* [THE EXERCISE]:
Recast the material starting at the line with "Given: Open the friends list icon" and ending at the line with "Looking at the" as a numbered list with no blank lines. Leave out the pictures.

* [DATA RECORDS]:
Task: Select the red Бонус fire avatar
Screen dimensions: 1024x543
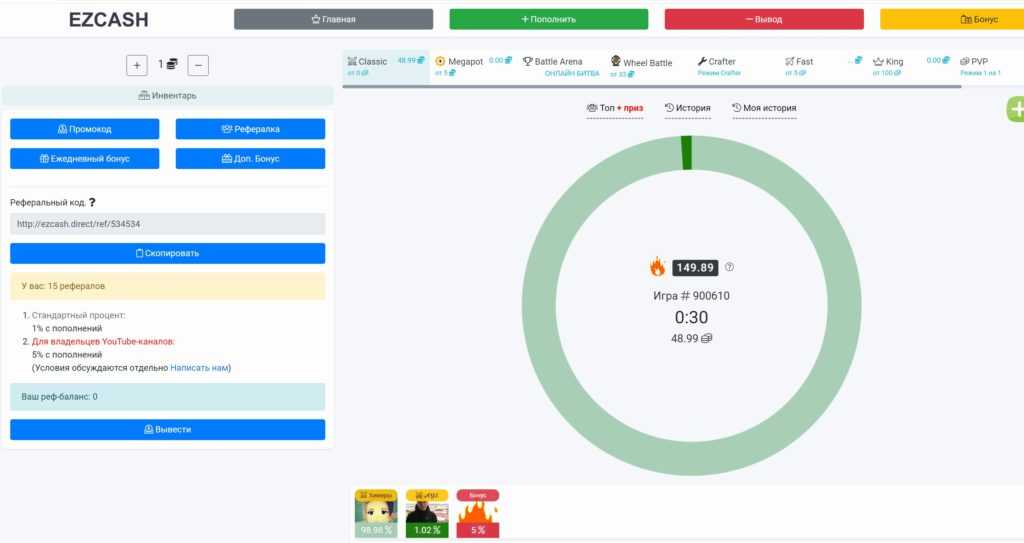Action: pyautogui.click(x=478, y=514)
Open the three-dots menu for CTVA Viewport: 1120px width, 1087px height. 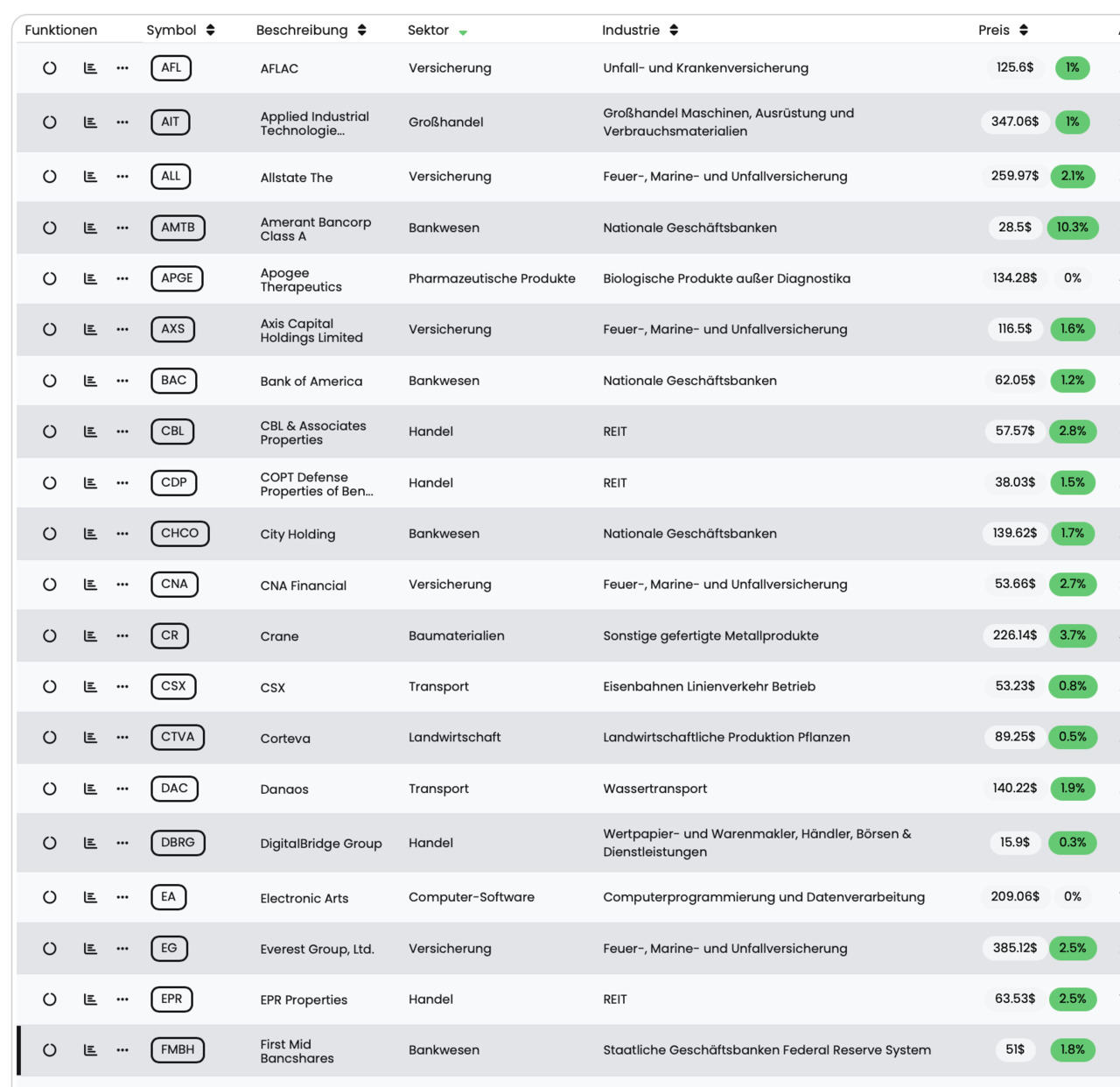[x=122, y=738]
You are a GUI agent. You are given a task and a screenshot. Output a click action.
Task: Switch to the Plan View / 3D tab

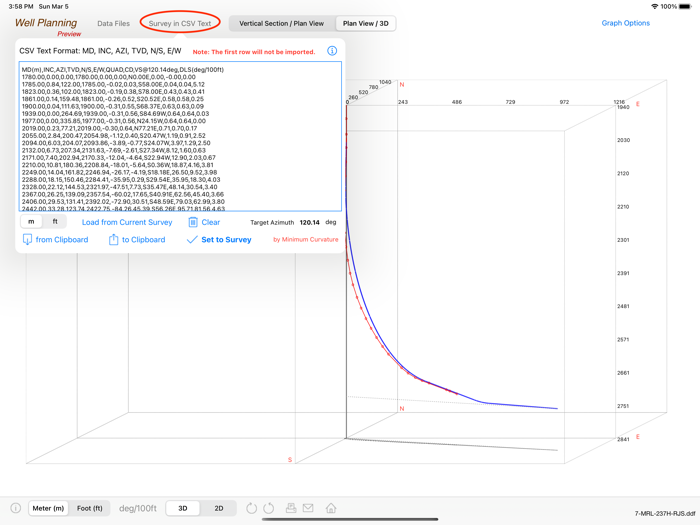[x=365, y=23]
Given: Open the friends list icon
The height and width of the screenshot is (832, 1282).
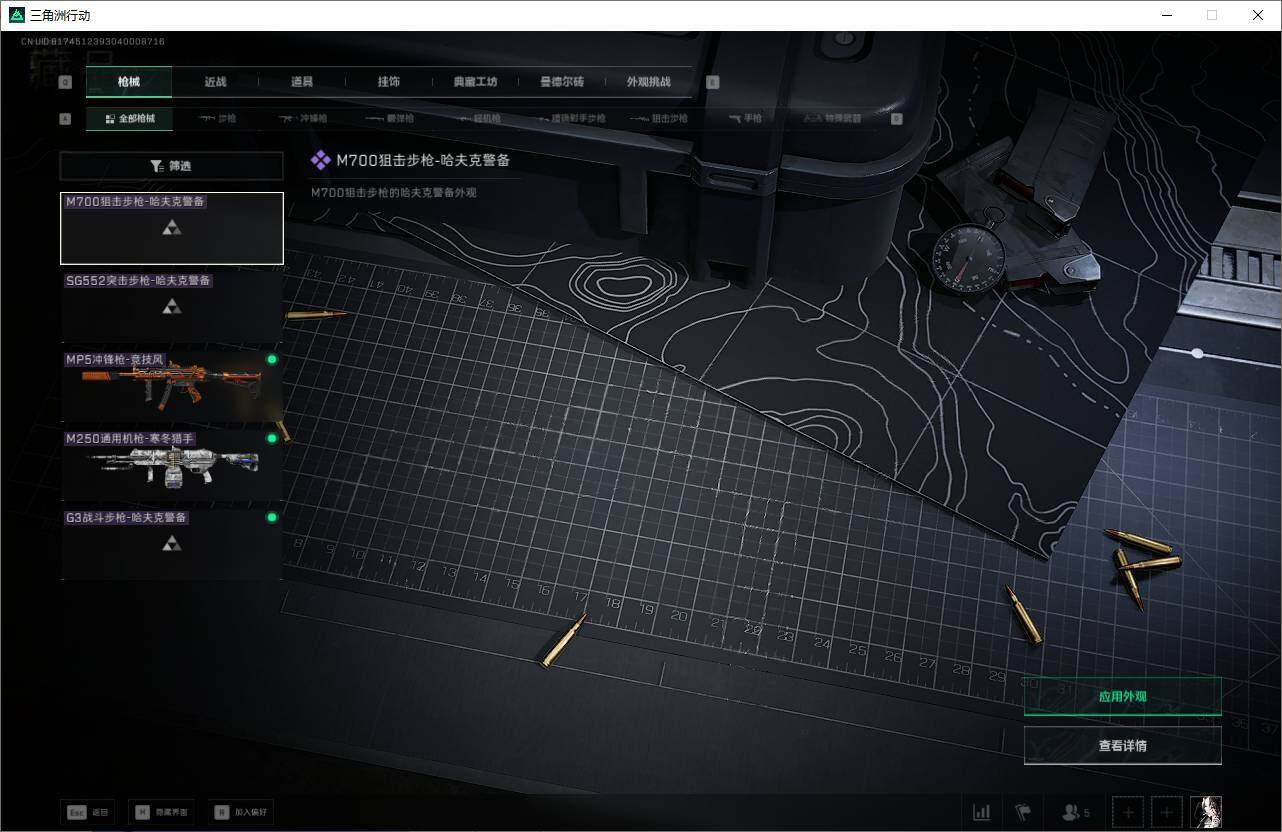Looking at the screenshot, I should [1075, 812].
...
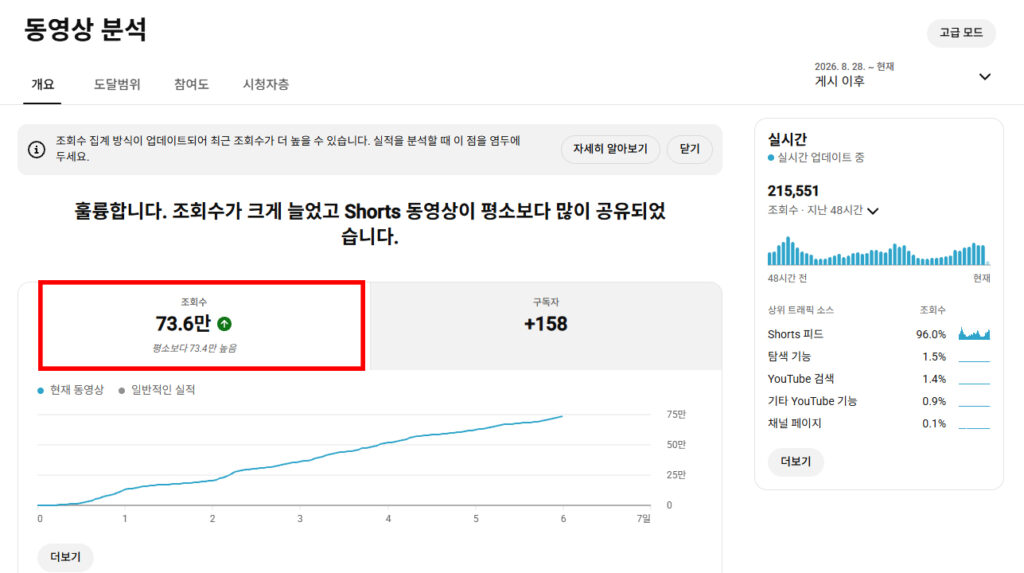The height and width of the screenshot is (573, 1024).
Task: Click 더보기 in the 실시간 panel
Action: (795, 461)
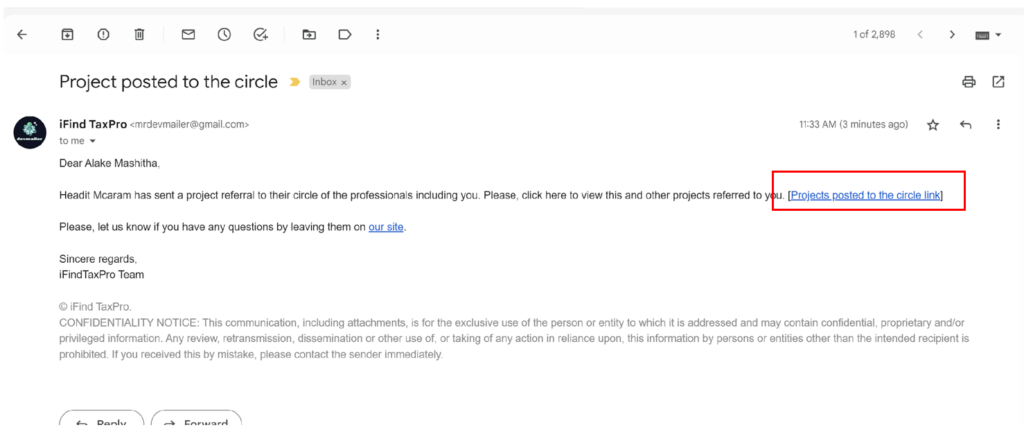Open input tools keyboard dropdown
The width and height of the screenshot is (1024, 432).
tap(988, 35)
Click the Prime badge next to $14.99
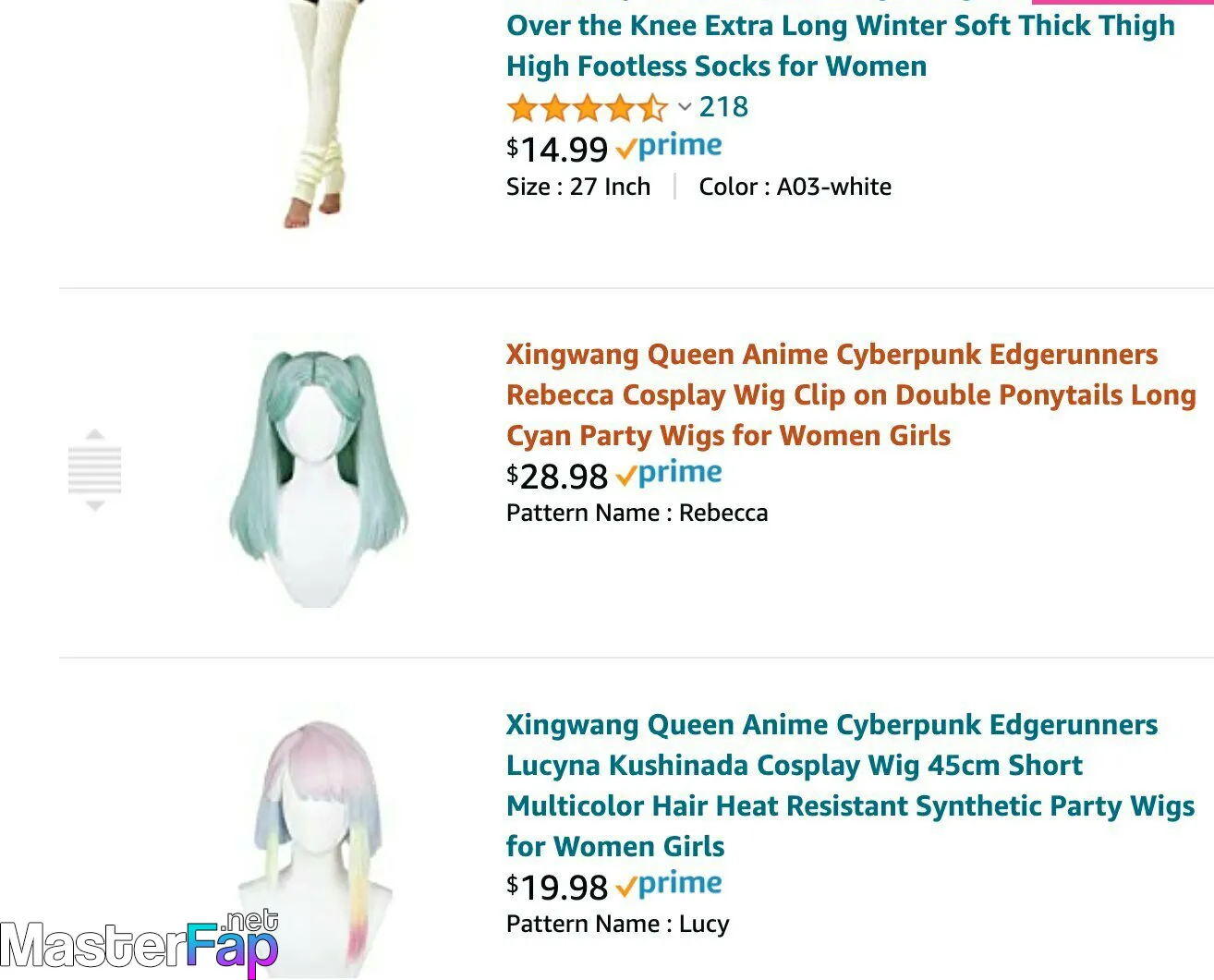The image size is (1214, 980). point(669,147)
--
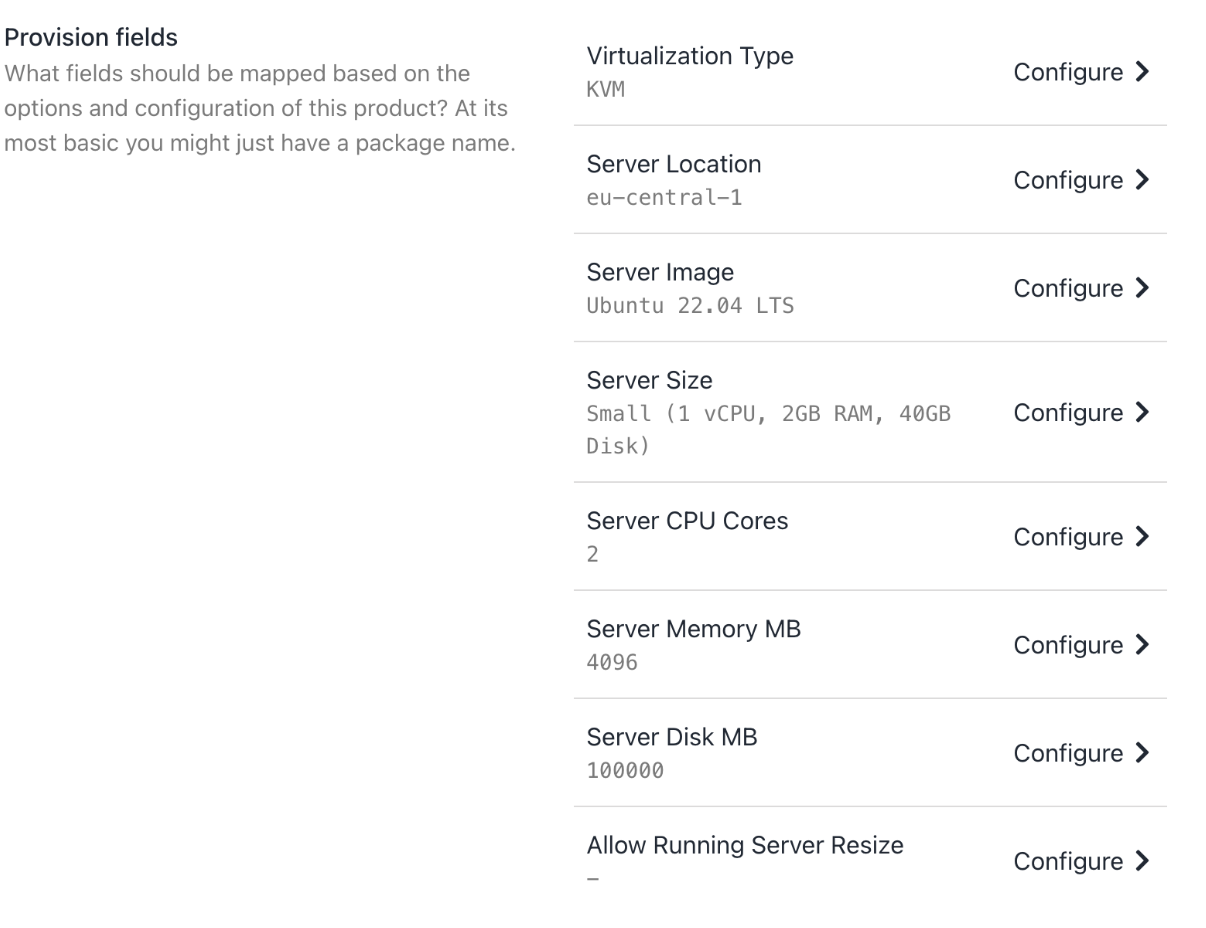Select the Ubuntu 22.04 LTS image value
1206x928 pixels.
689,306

* [RESPONSE TO THE EXERCISE]:
1. Given: Open the friends list icon
2. The height and width of the screenshot is (832, 1282).
3. Looking at the screenshot, I should [1075, 812].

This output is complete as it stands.